Last camp before the gold rush capital
The last full day on the river ahead of Dawson was pretty enjoyable and we almost made 100km (99km exactly). We spent most of the day listening to audiobooks – in this case I think it was Winnetou Two after we finished Jack London in the days before. We also spotted some white sheep on the way, which we had not seen so far. Nice. We had more time to play around with the drone and once more a moose stopped by to show off its amazing swimming skills.
Made it to Dawson!
After 1,5 days further down the Yukon we arrived in Dawson a day behind my original schedule. It was now the 2nd of July and thus we missed the Canada Day celebrations (1 July). We also missed the German family which we met at lake Bennett. They had arrived in Dawson a few days earlier and had left the morning of our arrival.
We opted to stay on the campsite on the left riverbank (Dawson City River Hostel) in what is called West Dawson. It is a quirky place run by Dieter from Germany and a good place to re-energise. The government run ferry nearby operates 24h and is free of charge. So you can alwasy get across into town. Only downside is that you have to carry your gear up to the campsite though Dieter provides little trolleys to make life easier.
So we had made it! Lake Bennett to Dawson and thus followed the same route on lakes and river as the gold prospectors did back in the days. Now it is time to relax and enjoy the last few days with Harry who will continue by bike from here.
Hanging out in Dawson & an unexpected turn of events
We ended up spending four days in Dawson enjoying the wild west style old town, gold rush themed museums and the amazing nightlife. Well, to call it nightlife is pushing it really for it never gets dark.
Anyway, you got to visit the casino and its can-can themed show (beer prices in the casino are the most competitive in town between 10pm and midnight) or any of the 10 ten bars available. Its really buzzing! Our favorite was the westminster hotel, which operates a pub daytime and a lounge / dance bar at night.
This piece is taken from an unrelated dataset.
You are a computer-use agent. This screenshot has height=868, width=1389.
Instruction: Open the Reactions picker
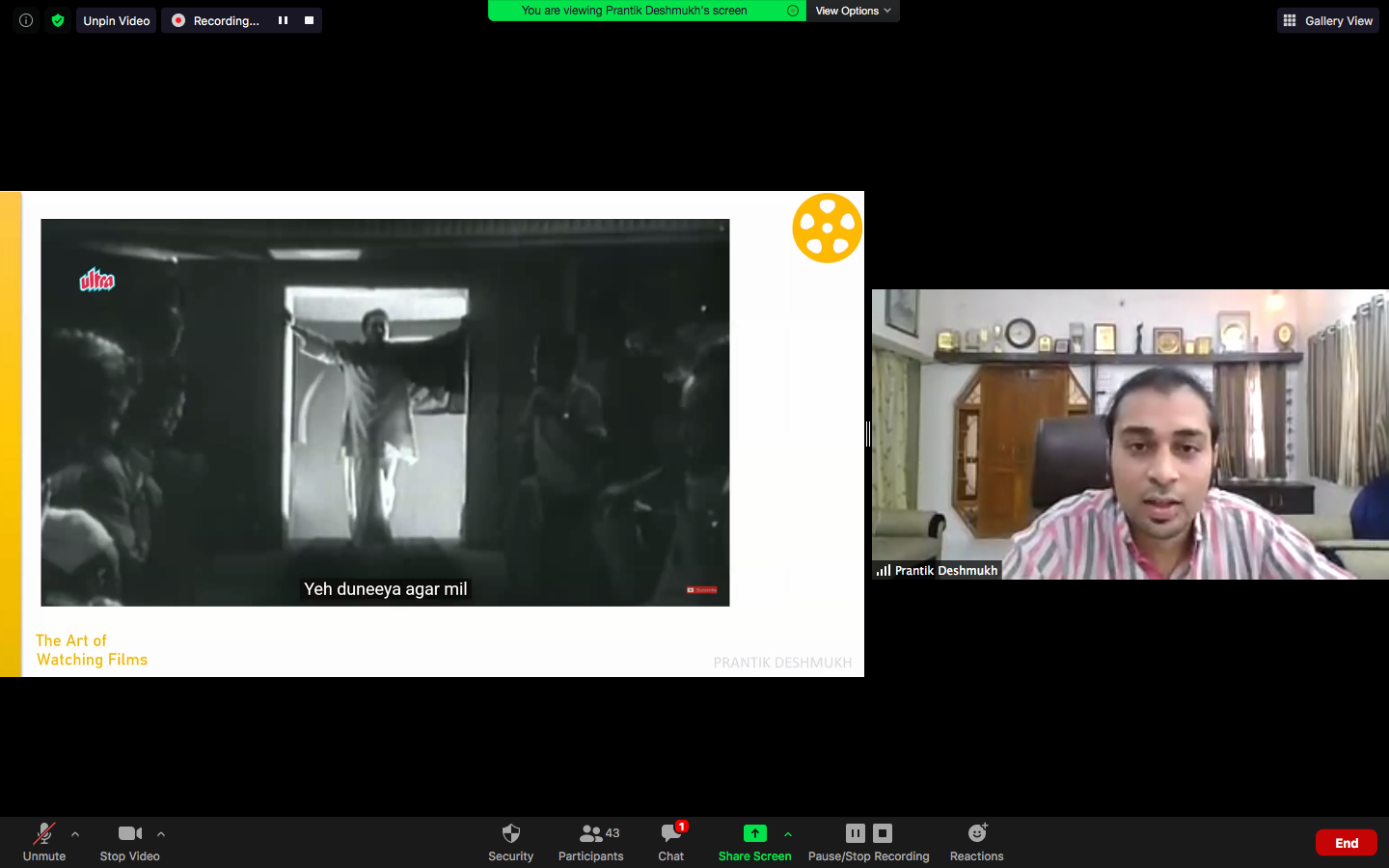tap(975, 841)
Having enjoyed the first night on our own, team saxony joined us for the other three resulting in more than one hangover that needed curing. We also got up to a bit of sightseeing, namely up the Klondike to see the place where gold was first found in 1896 (Bonanza creek), the see a dredge (after initial gold rush, commercial gold mining took over) and to try our luck gold panning as well. We all got lucky and found the 4-5 gold flakes the folks at claim 33 had put into the pile of dirt they gave us to wash.
Technically, time had long come to continue the jouney to Emmonak. However, on one of those nights in the casino I had a change of mind. The long journey and time before/after meant being almost 4 month separated from Laura. Neither of us liked that, least of all her. So I took a decision to cut the journey here and head over to Santa Marta, Colombia, for a surprise visit. One day I will complete the journey … maybe together with Laura.
Thank you Yukon people!
Leaves me to thank all the people we met – be it Sara in Whitehorse, the couple near the windy arm, the people on the White Pass train that helped with the bike, the Swiss couple that gave us spare supplies, the gold panning championship contender in Dawson, the canoe people in Whitehorse for storing our gear … well, the list could go on and on. Special thanks go to team saxony. The nights with Jochen, Michael and at times their mum will remain legendary. Team Dawson is born – need to catch up sometime … Cologne anyone?
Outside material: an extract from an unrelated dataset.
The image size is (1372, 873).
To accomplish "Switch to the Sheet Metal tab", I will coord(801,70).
Well, what to say to Harry. It is a remarkable story to meet in Laos and then end up in a canoe on the river. We also got on really well, which is not always a given. Thanks for helping paddling Mr Motor and for all the conversations. It was a real pleasure and you are now definately my favorite WEST German :o)))))
The Yukon was an amazing experience be it only 1/3rd complete. To be fair, I think we caught a fair share of the best scenery and both Harry and I believe that the section with the lakes before Whitehorse was the most spectacular. Being so close to nature for such a long time will rest in our memories for a lifetime. I will be back!